- [Problem statement]
Each record should reappear exactly in your answer, minus any picture.

- [Material provided]

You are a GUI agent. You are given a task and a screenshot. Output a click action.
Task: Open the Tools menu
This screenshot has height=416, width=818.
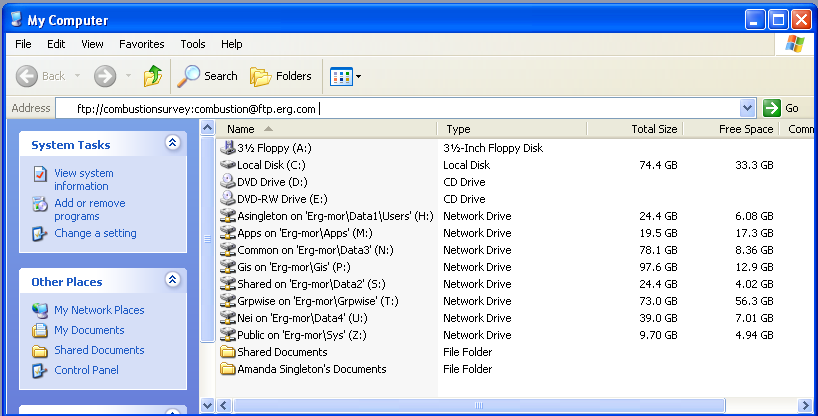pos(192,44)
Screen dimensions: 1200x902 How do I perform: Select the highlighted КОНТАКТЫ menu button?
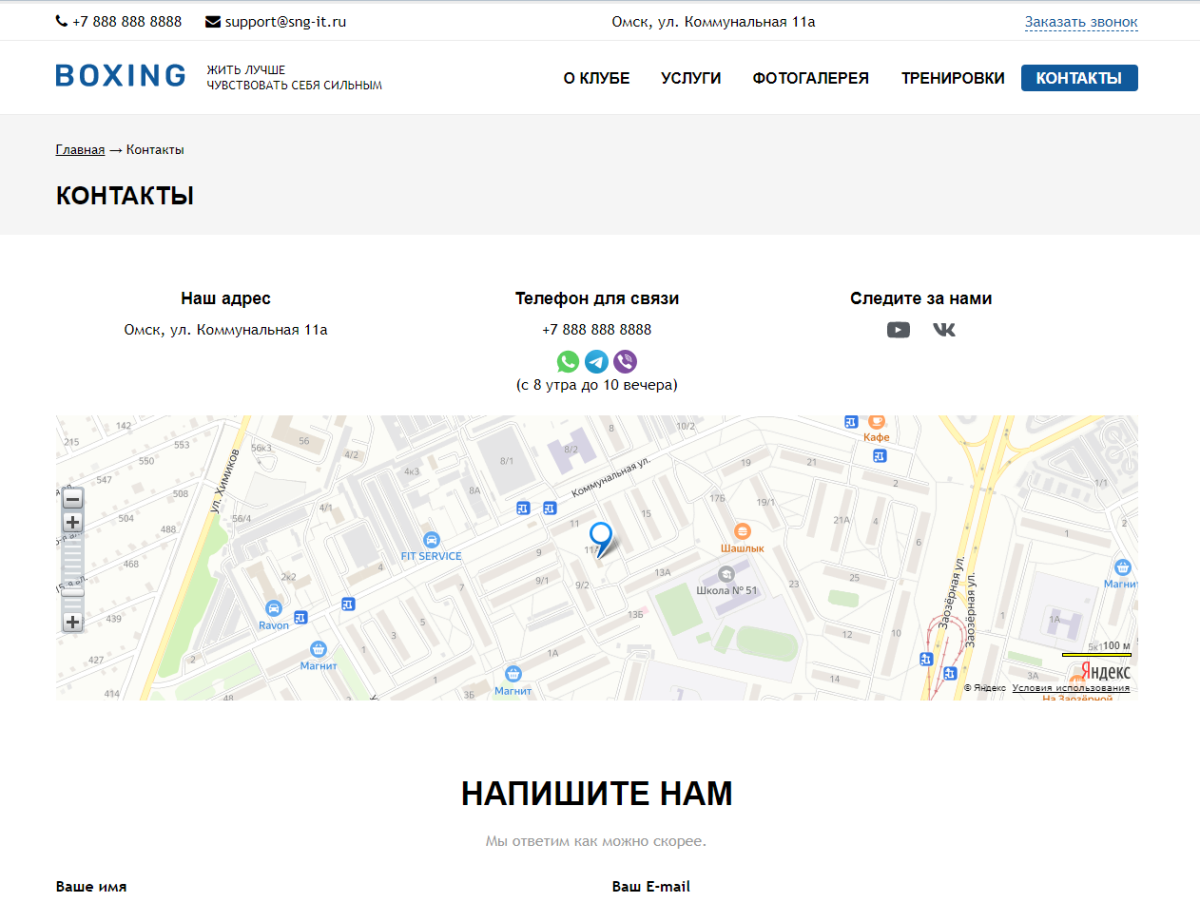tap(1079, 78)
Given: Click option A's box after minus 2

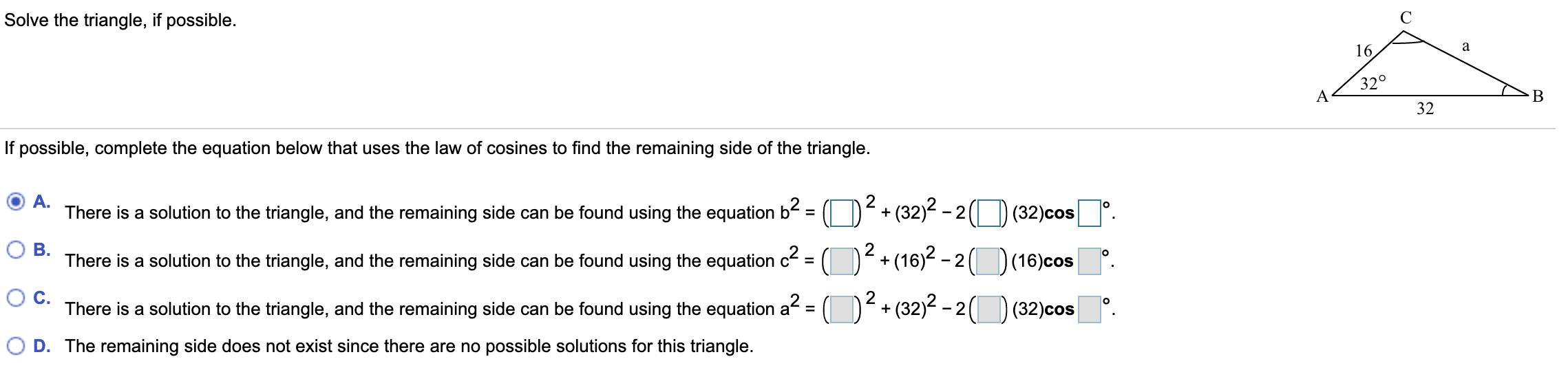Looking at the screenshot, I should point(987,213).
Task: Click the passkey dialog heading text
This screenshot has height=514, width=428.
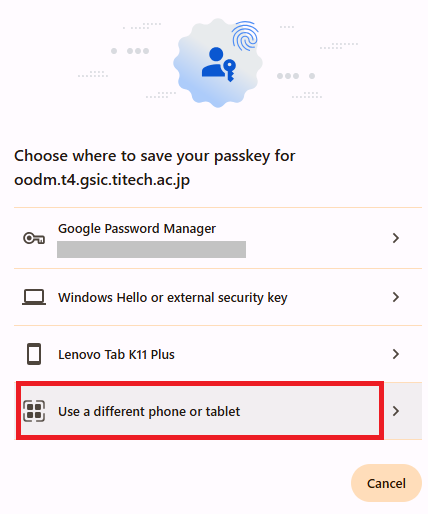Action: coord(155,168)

- [Solution for this problem]
You are a GUI agent. You are given a task and a screenshot. Output a click action.
Task: Open the Tools menu
This screenshot has height=416, width=818.
pos(192,44)
Screen dimensions: 1200x902 How do I perform: Select the highlighted КОНТАКТЫ menu button?
tap(1079, 78)
Given: Click option A's box after minus 2

Looking at the screenshot, I should point(987,213).
Task: Click the passkey dialog heading text
This screenshot has height=514, width=428.
Action: coord(155,168)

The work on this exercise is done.